Saved data entries
▼
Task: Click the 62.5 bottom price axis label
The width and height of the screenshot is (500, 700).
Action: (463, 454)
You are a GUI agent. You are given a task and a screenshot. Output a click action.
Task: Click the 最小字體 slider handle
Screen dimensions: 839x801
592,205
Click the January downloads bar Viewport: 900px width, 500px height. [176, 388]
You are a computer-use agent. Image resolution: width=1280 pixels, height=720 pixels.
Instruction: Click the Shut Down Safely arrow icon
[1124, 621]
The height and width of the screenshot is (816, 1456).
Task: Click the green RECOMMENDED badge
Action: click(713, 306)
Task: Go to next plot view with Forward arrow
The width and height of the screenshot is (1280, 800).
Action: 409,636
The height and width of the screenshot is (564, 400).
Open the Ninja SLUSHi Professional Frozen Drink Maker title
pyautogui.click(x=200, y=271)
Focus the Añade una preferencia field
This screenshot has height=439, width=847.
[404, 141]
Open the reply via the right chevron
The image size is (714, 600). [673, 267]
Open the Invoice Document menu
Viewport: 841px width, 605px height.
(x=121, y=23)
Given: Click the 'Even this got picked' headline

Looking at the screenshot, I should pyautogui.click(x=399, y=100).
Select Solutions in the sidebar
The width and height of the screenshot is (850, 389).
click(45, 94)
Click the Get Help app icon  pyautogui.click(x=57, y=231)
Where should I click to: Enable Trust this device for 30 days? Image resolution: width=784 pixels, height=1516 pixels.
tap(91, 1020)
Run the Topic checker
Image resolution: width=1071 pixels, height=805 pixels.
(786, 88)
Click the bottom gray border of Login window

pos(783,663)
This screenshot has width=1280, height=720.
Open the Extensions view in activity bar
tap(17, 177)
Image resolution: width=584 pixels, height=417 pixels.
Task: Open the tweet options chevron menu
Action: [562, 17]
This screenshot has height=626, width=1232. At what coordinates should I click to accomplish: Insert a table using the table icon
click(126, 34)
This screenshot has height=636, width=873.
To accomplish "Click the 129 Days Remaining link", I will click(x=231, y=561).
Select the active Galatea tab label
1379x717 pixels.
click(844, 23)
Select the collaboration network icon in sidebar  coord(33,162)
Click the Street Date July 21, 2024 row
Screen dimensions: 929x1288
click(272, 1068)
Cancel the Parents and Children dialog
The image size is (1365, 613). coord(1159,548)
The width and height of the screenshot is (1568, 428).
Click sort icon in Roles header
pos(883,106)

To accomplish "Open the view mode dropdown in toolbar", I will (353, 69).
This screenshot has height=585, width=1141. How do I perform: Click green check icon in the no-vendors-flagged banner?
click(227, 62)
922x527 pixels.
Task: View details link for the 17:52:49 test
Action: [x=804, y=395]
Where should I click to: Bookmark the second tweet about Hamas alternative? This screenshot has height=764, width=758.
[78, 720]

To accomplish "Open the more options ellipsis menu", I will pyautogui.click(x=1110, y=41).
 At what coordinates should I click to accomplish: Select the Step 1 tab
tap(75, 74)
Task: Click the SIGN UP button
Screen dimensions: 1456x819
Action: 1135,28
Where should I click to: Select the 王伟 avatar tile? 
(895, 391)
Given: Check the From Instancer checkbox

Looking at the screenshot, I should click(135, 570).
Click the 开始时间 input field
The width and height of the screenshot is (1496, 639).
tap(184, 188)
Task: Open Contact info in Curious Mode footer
▲
Task brief ▸ Count how many lines in the entries hold "agent" and reply with that number alone.

Result of the task ▸ 2